**TEXTO APRESENTADO:**
####################

O fugitivo e seus filmes talentosos (publicado originalmente em 2/6/2004)

Se algum dia, nesses acasos da vida, ele resolver botar os dois pés nos Estados Unidos, estará preso imediatamente. Verá o sol nascer quadrado. Para Roman Polanski até que seria uma boa, pois poderia treinar ângulos para seus filmes. O diretor, nascido na Polônia e acusado de estupro no fim da década de 1970, é considerado fugitivo pela polícia dos Estados Unidos (o estigma aconteceu na casa do ator e amigo fiel Jack Nicholson). A vítima: uma menina de 13 anos. Essa história polêmica, porém, não é rara na biografia de Roman. O responsável por sucessos como “O Bebê de Rosemary” (1968) e “Chinatown” (1974) assistiu à retirada dos pais do gueto de Cracóvia para os campos de concentração (a mãe, por exemplo, morreu nos territórios assustadores de Auchwitz). Aos 71 anos, ostenta a honra de ter conseguido fugir daquele inferno, apesar de ser ferido por soldados nazistas.

Vagou até os Estados Unidos e começou uma vitoriosa carreira no cinema nos anos 1960. Não contava com mais uma trapaça desleal do frio destino. Em 1969, a esposa Sharon Tate, grávida, foi assassinada pela família Manson, famosa naquela época por liderar uma seita macabra. O trágico fato pregado à força por pouco não interrompeu a carreira que se deslancharia tempos depois. Aí, quando todos pensavam reinar o sossego e a paz, vem o estupro. E a fuga. Atualmente radicado na capital da França, Polanski jungiu estouros de bilheteria e fracassos indeléveis. Indicado três vezes ao Oscar de melhor diretor, consagrou-se em 2002 ao receber o prêmio por “O Pianista”. Teve derrotas em 1980, com “Tess” (ganhou Robert Redford por “Gente como a Gente”) e 1974, com o citado “Chinatown” (Francis Ford Coppola levou a estatueta pela segunda parte de “O Poderoso Chefão”). Nada demais.

Além dessas aventuras, tem o mérito de retirar do âmago as melhores atuações de Mia Farrow e Catherine Deneuve, respectivamente pelo aterrorizante “O Bebê de Rosemary” e “Repulsa ao Sexo” (1965). Sentimentos como obsessão, medo, ódio e vingança são corriqueiros nas fitas desse senhor de codinome “Absurdo Irônico”. Dois de seus principais brilhos, contudo, não foram galardoados pela nem sempre correta Academia: “Chinatown” e “O Bebê de Rosemary”. Referi-me ao segundo numa coluna de fevereiro dedicada exclusivamente às películas de horror. Sobre o primeiro, o enredo não é tão simples assim. Demorou para os espectadores perceberem certas nuances da história, sobretudo o enigmático e mítico detetive J. J. Gittes, vivido por Jack Nicholson. O filme ganhou status de cult e, claro, deslocou-se para a categoria noir das telonas. A atriz Faye Dunaway fez par com Jack na fita.

####################

**SEÇÃO DE DADOS:**
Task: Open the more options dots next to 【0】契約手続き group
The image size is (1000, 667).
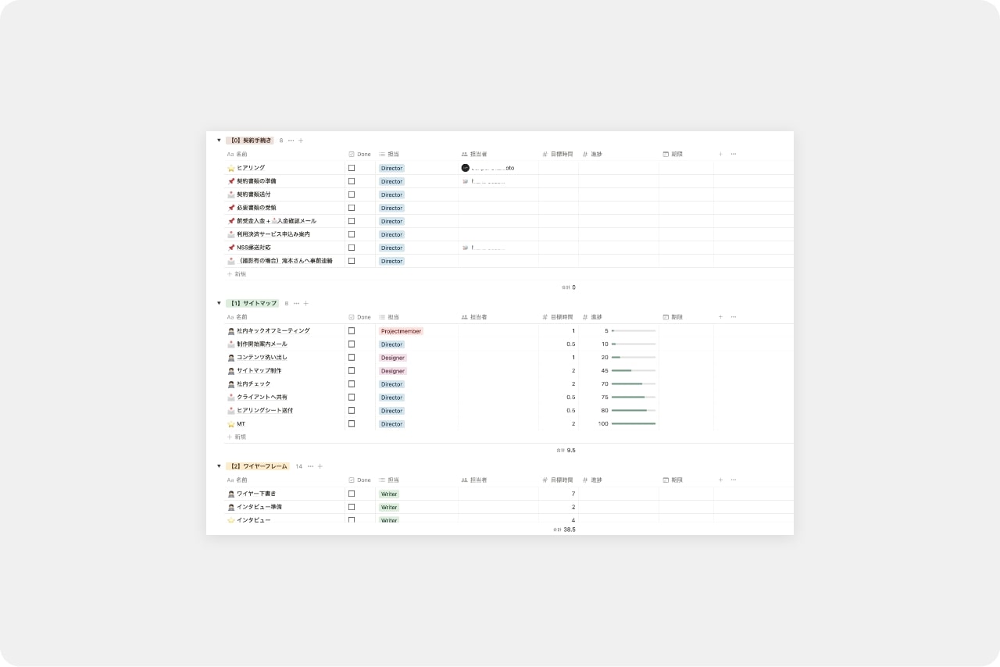Action: point(291,141)
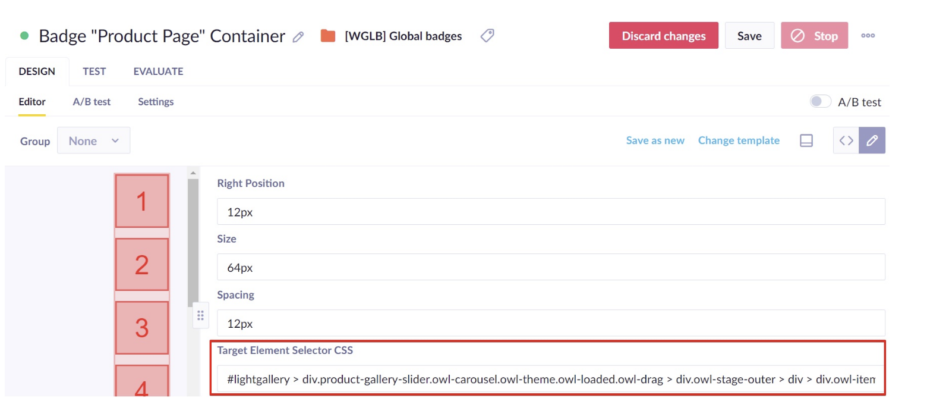Switch to the TEST tab

click(x=94, y=71)
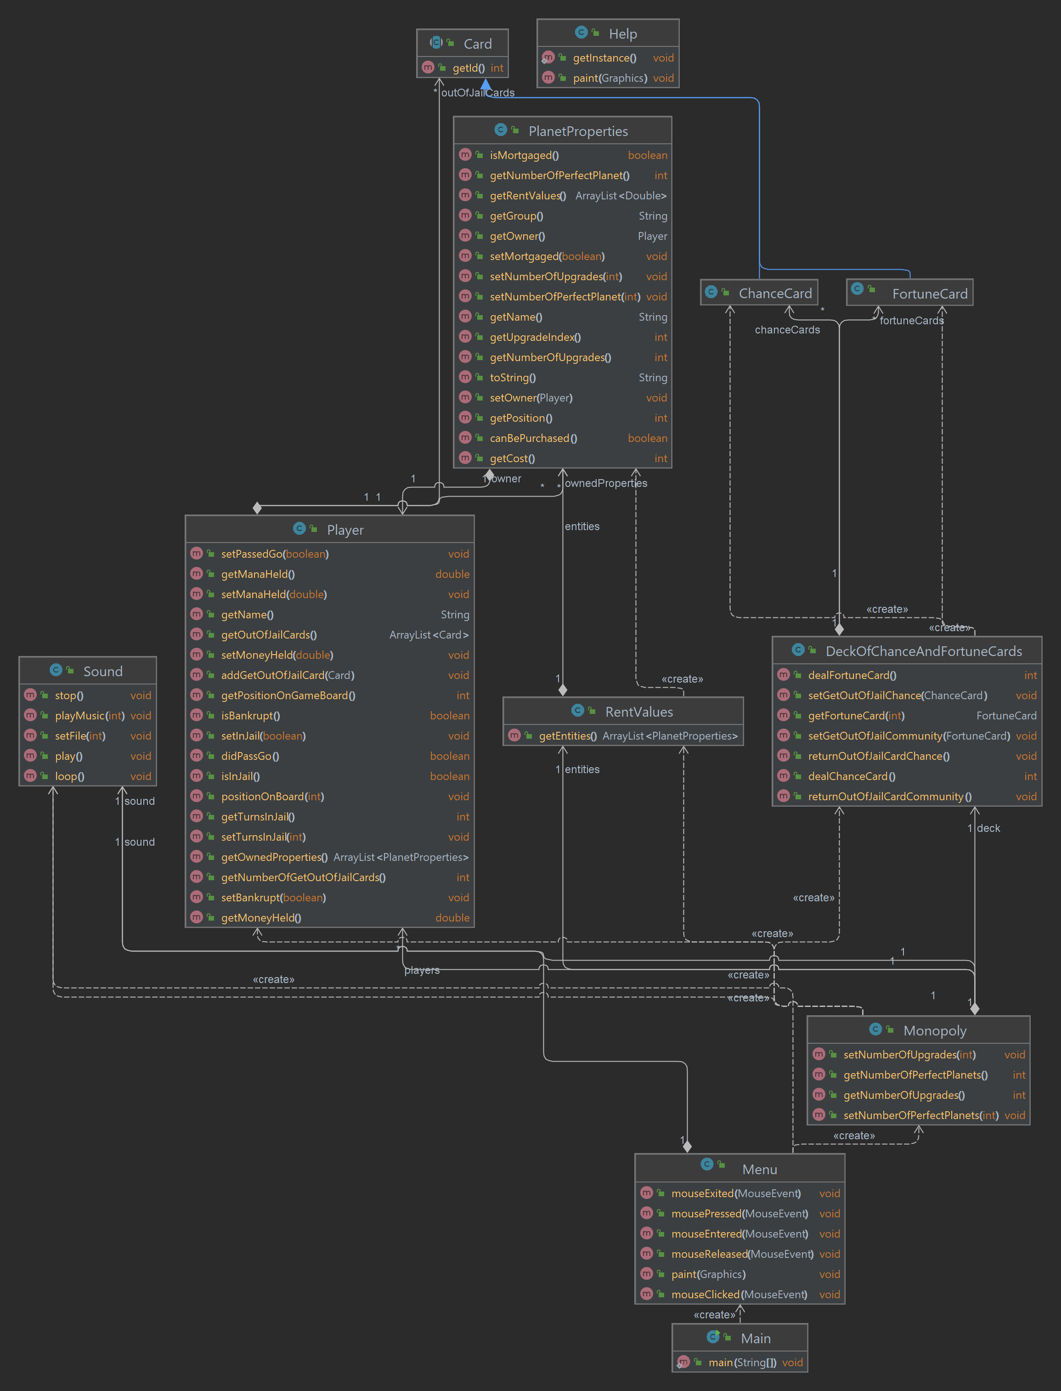Select the FortuneCard class node
Viewport: 1061px width, 1391px height.
[x=929, y=293]
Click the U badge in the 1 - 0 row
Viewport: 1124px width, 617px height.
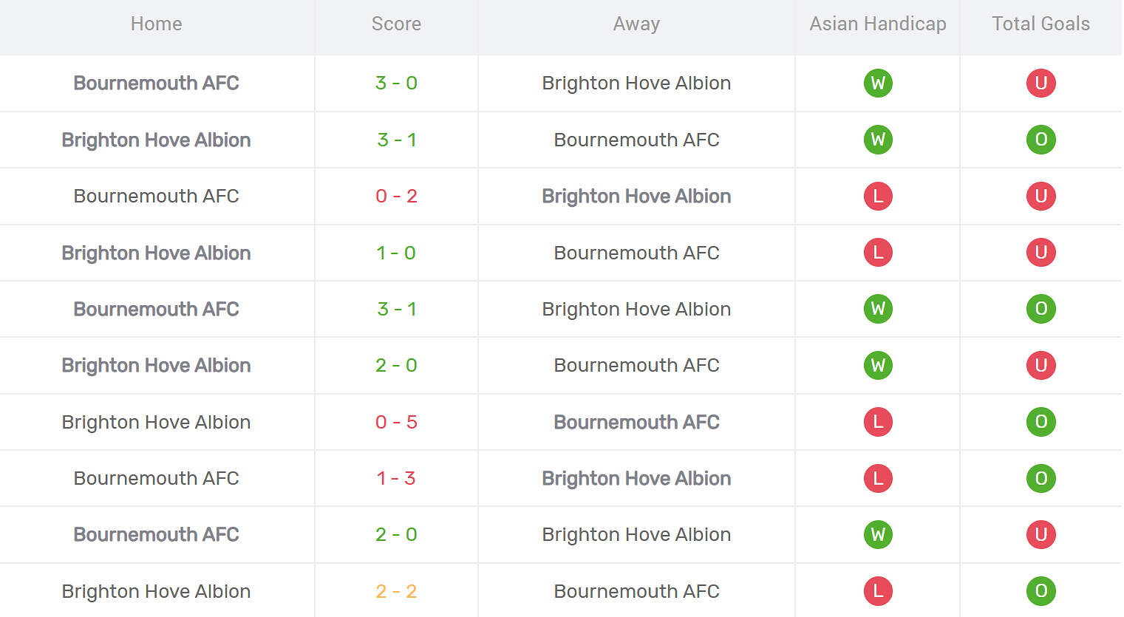click(1040, 253)
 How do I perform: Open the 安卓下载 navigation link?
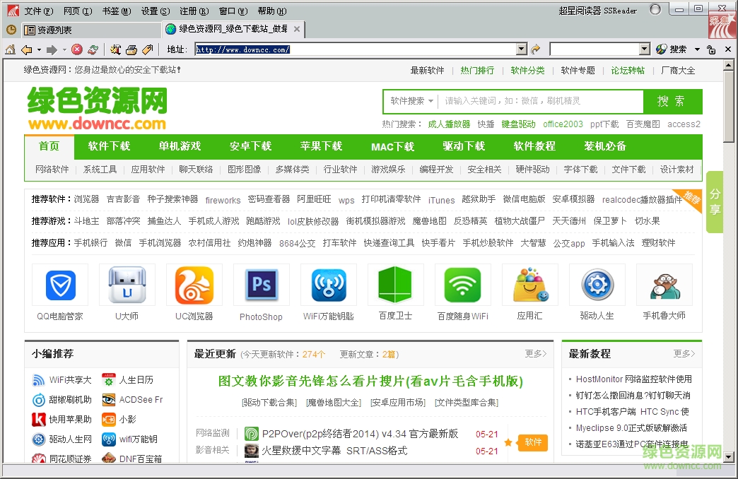point(250,146)
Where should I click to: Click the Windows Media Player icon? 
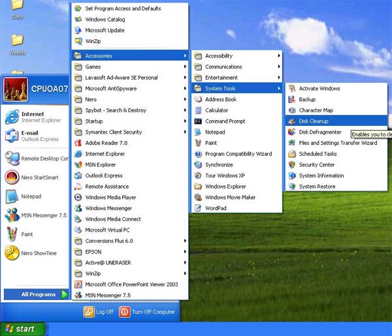pyautogui.click(x=78, y=198)
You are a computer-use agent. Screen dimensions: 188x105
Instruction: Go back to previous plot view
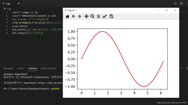coord(73,16)
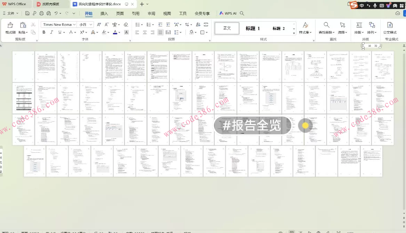
Task: Click the Save icon in quick toolbar
Action: (27, 14)
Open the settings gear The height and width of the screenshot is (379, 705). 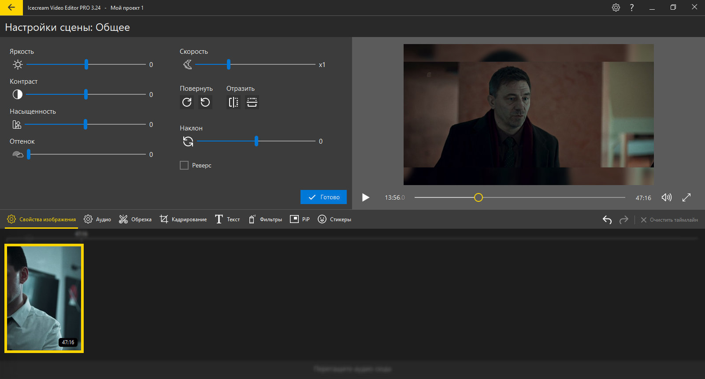click(616, 7)
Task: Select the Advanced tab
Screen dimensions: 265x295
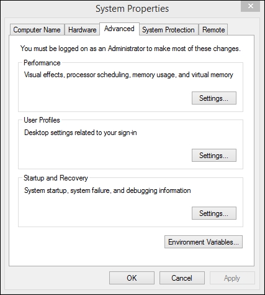Action: [x=119, y=29]
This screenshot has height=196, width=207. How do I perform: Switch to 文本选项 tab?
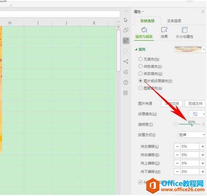(x=174, y=21)
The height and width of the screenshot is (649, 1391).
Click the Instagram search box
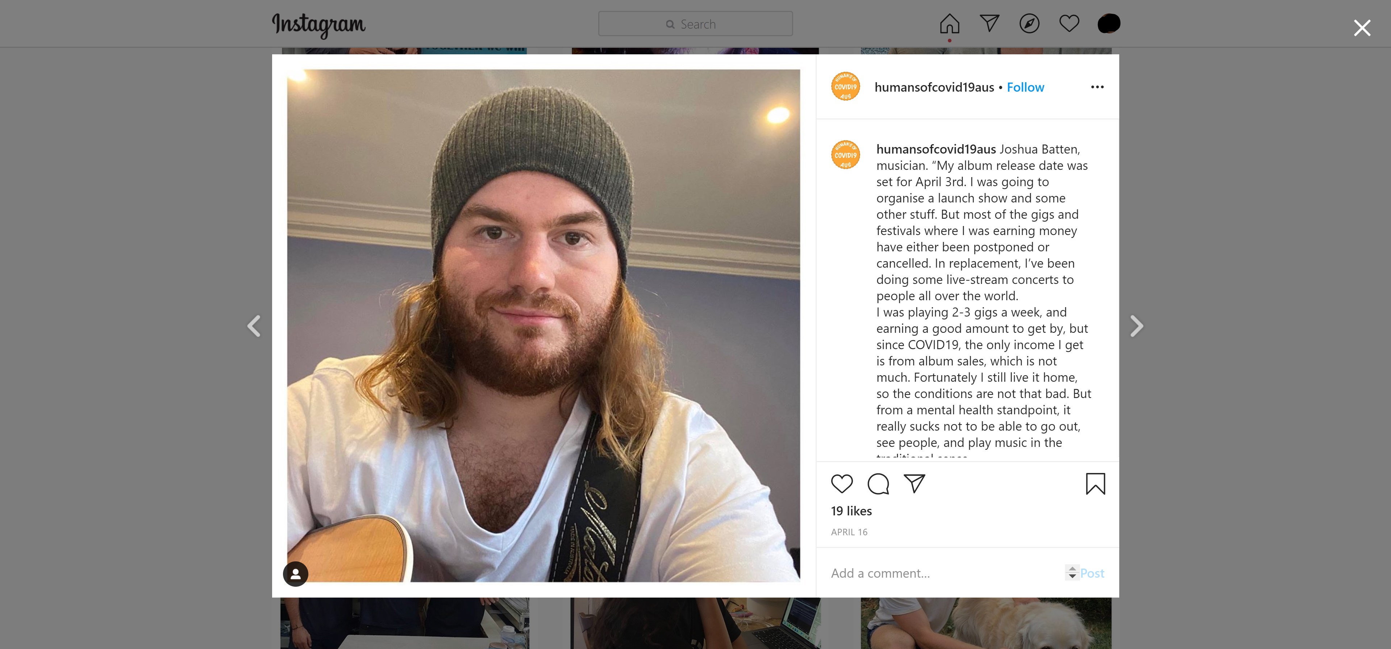click(695, 24)
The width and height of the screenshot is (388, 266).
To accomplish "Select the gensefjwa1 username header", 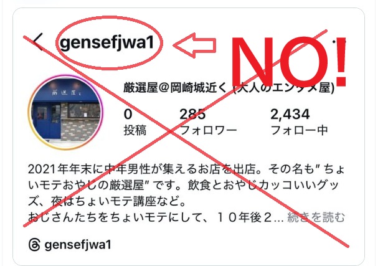I will pos(107,42).
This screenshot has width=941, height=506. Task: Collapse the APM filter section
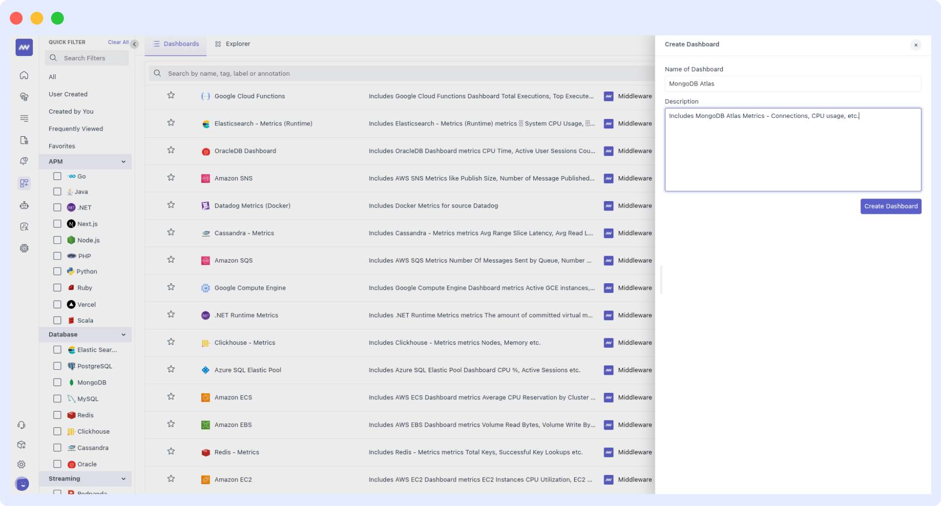pos(123,161)
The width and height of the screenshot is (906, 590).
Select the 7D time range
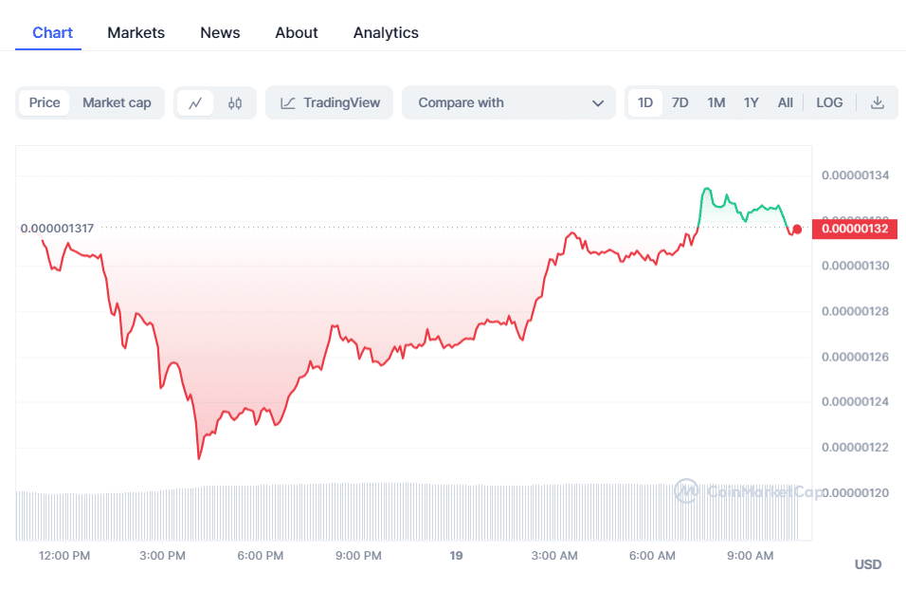(680, 103)
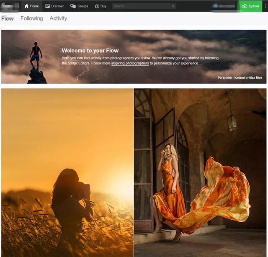The height and width of the screenshot is (257, 268).
Task: Click the Buy shopping bag icon
Action: tap(97, 6)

####################

**ENUNCIADO:** Prossiga o texto sobre Roman Polanski e seus filmes, começando logo após a última frase apresentada.

**RESOLUÇÃO:**
Os bastidores, ao contrário desses fogos de artifício, não contaram com muitas alegrias. Quem causou isso foi precisamente Faye. Ela e Roman Polanski possuíam temperamentos completamente opostos: enquanto o diretor desejava apertar o pé no acelerador nas filmagens, a protagonista preferia aperfeiçoar a maquiagem e treinar mais suas falas. Polanski arrancava cabelos por isso. “Faye estava tão pouco segura de si própria que sempre que eu eliminava a mais insignificante das suas réplicas para melhorar uma seqüência, ela encarava como afronta e acusava-me de mutilar seu personagem”, escreveu o polonês em “Roman”, autobiografia lançada em 1984. Um clima desconcertante gerou-se entre ela e todos nos sets de filmagem. O comportamento “estrela” da atriz acabou indicado ao troféu mais cobiçado da sétima arte, mas não chegou na dianteira nesta corrida. Não a apreciaram tanto.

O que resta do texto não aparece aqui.